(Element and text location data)
** start **

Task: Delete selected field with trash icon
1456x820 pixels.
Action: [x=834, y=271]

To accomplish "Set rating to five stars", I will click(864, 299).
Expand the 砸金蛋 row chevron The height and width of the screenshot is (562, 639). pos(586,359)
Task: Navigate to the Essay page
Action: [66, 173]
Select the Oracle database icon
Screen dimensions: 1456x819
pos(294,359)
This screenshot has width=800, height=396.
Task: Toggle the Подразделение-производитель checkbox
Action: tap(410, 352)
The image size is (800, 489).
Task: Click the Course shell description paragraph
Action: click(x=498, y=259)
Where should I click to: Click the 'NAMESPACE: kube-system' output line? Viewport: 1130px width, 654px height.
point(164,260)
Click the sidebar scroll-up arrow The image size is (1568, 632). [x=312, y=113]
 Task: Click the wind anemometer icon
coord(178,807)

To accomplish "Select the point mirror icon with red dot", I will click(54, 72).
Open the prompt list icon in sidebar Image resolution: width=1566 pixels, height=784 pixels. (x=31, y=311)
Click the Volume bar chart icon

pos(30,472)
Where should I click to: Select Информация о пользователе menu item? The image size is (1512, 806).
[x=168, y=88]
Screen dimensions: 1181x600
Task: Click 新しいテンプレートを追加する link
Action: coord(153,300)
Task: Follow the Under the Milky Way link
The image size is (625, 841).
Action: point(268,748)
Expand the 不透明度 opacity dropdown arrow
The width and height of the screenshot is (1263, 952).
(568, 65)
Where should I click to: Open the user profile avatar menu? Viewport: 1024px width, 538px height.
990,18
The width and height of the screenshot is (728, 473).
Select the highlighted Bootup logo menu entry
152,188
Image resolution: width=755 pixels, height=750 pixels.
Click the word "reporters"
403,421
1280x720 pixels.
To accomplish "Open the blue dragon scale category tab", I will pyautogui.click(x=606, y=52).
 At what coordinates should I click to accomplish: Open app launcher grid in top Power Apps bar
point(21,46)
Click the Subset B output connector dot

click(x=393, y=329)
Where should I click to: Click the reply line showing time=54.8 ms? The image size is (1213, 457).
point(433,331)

** end **

■ Brief:
Reproduce the records verbatim, starting from their first line and stopping after the line that contains "will click(54, 72).".

■ Reply to the task:
Task: Delete selected field with trash icon
1456x820 pixels.
Action: [x=834, y=271]

To accomplish "Set rating to five stars", I will click(864, 299).
Expand the 砸金蛋 row chevron The height and width of the screenshot is (562, 639). pos(586,359)
Task: Navigate to the Essay page
Action: [66, 173]
Select the Oracle database icon
Screen dimensions: 1456x819
pos(294,359)
This screenshot has width=800, height=396.
Task: Toggle the Подразделение-производитель checkbox
Action: tap(410, 352)
The image size is (800, 489).
Task: Click the Course shell description paragraph
Action: click(x=498, y=259)
Where should I click to: Click the 'NAMESPACE: kube-system' output line? Viewport: 1130px width, 654px height.
point(164,260)
Click the sidebar scroll-up arrow The image size is (1568, 632). [x=312, y=113]
 Task: Click the wind anemometer icon
coord(178,807)

To accomplish "Select the point mirror icon with red dot", I will click(54, 72).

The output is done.